On 07.05.2024 15:45, Andrew Cooper wrote:
> Ever since Xen 4.14, there has been a latent bug with migration.
>
> While some toolstacks can level the features properly, they don't shink
> feat.max_subleaf when all features have been dropped. This is because
> we *still* have not completed the toolstack side work for full CPU Policy
> objects.
>
> As a consequence, even when properly feature levelled, VMs can't migrate
> "backwards" across hardware which reduces feat.max_subleaf. One such example
> is Ice Lake (max_subleaf=2 for INTEL_PSFD) to Cascade Lake (max_subleaf=0).
>
> Extend the max policies feat.max_subleaf to the hightest number Xen knows
> about, but leave the default policies matching the host. This will allow VMs
> with a higher feat.max_subleaf than strictly necessary to migrate in.
>
> Eventually we'll manage to teach the toolstack how to avoid creating such VMs
> in the first place, but there's still more work to do there.

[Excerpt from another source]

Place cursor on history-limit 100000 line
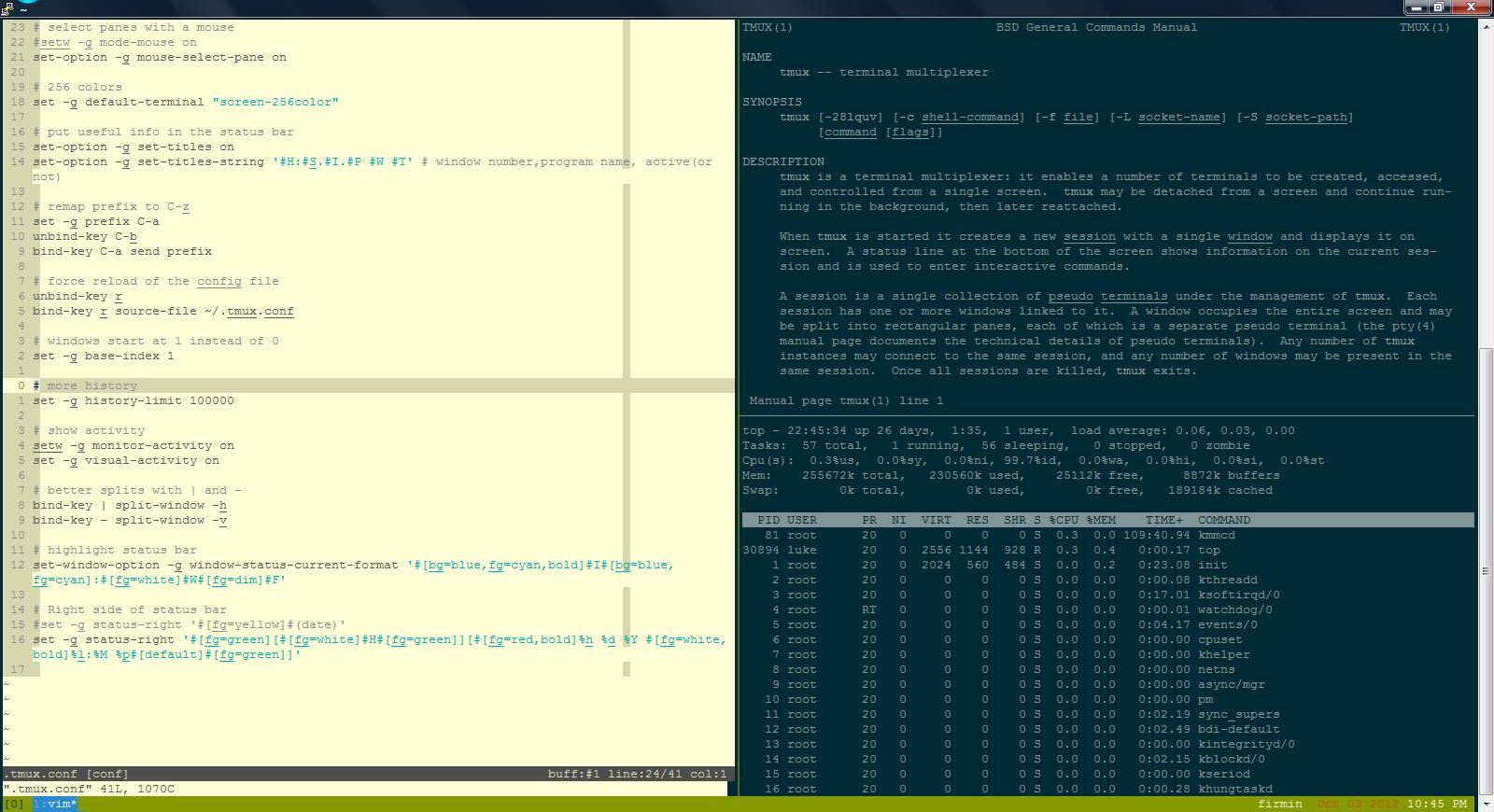Viewport: 1494px width, 812px height. click(134, 400)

Can you explain to me in how far "x86/CPUID: shrink max_{,sub}leaf fields
according to actual leaf contents" would not already have taken care of
this (and not just for sub-leaves of leaf 7), if only it (at least its
more recent versions) was ever seriously looked at? I realize there was
one todo item left there (addressing of which I could probably have used
some help with), but that shouldn't have entirely prevented any progress.
(If I'm not mistaken an earlier version had once gone in, but then needed
to be reverted.)
Jan